Die Gema hat dem Vorwurf widersprochen, ihre neuen Tarife zur Musik-Nutzung würden ein "Diskothekensterben" in Deutschland auslösen. Gema-Bezirksdirektor Lorenz Schmid sagte zu Klagen der Klubs über drastische Mehrkosten: "Ich sehe es so, dass sie bislang viel zu wenig gezahlt haben." Auch im europäischen Vergleich sei es für die hiesigen Klubs deutlich günstiger als im Ausland. Und wer lizenzfreie Musik spiele, müsse keine Gebühr zahlen. Als Nachweis sei eine Set-Liste der Titel einzureichen, die der DJ spielte. Für Konzerte ändere sich nichts.

Die Musikrechte-Verwertungsgesellschaft will 2013 die Gebühren vereinheitlichen. Statt elf soll es nur noch zwei Tarife geben: einen Mindestsatz für Veranstaltungen mit zwei Euro Eintritt oder weniger und eine Gebühr von einheitlich zehn Prozent des Eintrittsgelds für alle anderen.

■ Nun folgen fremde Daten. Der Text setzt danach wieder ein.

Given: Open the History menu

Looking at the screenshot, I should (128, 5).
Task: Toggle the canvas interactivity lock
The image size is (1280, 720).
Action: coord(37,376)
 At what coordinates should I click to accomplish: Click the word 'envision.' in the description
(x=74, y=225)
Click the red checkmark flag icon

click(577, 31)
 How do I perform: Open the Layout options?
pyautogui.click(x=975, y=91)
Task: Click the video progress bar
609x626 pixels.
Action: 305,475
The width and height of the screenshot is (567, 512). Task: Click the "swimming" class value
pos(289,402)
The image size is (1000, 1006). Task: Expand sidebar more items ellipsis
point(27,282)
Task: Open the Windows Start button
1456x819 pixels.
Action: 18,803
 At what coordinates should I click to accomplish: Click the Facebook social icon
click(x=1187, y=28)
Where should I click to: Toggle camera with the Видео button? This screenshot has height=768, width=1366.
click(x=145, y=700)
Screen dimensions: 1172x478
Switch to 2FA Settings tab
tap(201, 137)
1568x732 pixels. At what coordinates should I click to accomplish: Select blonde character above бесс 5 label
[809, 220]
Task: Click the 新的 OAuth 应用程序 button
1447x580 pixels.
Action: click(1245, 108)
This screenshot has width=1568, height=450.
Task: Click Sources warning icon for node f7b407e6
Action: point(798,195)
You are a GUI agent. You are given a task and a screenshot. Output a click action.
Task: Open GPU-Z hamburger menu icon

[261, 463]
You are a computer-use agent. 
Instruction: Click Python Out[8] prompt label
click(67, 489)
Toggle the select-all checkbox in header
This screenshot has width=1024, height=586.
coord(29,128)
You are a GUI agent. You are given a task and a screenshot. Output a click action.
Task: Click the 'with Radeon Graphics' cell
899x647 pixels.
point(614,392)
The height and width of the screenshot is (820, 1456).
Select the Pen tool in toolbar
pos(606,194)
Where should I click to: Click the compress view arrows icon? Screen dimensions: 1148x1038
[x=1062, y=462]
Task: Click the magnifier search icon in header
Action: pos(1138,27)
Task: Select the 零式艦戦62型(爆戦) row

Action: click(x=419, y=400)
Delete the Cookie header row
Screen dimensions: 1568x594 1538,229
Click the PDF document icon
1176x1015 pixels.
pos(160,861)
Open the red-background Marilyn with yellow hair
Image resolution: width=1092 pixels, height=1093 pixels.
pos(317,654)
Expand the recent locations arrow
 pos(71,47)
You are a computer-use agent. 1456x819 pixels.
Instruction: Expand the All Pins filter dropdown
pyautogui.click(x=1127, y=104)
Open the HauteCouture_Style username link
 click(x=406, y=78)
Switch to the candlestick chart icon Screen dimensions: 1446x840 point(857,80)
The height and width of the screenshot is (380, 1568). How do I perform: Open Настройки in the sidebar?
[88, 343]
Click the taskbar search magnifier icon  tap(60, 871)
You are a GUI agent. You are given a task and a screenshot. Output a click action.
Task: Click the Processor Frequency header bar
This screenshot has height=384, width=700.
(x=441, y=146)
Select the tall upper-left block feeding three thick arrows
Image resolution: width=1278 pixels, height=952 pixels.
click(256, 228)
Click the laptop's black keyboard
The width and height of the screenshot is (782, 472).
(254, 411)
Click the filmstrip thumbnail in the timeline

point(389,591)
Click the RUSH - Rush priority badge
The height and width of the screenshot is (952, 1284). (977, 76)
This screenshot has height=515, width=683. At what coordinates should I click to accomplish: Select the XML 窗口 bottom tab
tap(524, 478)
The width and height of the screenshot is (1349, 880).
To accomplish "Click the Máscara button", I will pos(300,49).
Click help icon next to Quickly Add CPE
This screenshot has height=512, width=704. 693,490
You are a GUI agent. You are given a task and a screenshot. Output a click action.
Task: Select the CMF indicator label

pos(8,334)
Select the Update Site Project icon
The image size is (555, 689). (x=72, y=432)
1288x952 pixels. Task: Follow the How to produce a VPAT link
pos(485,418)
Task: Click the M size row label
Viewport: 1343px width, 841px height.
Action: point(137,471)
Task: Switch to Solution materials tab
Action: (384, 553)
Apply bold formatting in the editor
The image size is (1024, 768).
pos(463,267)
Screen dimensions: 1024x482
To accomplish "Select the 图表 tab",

Das sei ein angemessener Satz für die Urheber, sagte Schmid. Etliche kleine und mittlere Veranstalter würden von der Reform entlastet, größere mit mehr Fläche und höherem Eintritt hingegen mehr belastet. Von einer Million Einzelveranstaltungen zahlten 60 Prozent künftig weniger. Die 500.000 regelmäßigen Veranstaltungen würden hingegen verstärkt zur Kasse gebeten.

Klubbesitzer rechnen mit Mehrkosten von bis zu 1.200 Prozent

Als ein Rechenbeispiel nannte die Gema ein Sommerfest: Das entrichtet mit 300 Quadratmetern Fläche und 3 Euro Eintritt demnach künftig 90 statt 192,80 Euro Gebühren. Eine große Ball-Gala zahlt eine deutlich höhere Summe als früher. Laut Gema läuft derzeit ein Schiedsstellenverfahren zur Prüfung der Tarife beim Deutschen Patent- und Markenamt.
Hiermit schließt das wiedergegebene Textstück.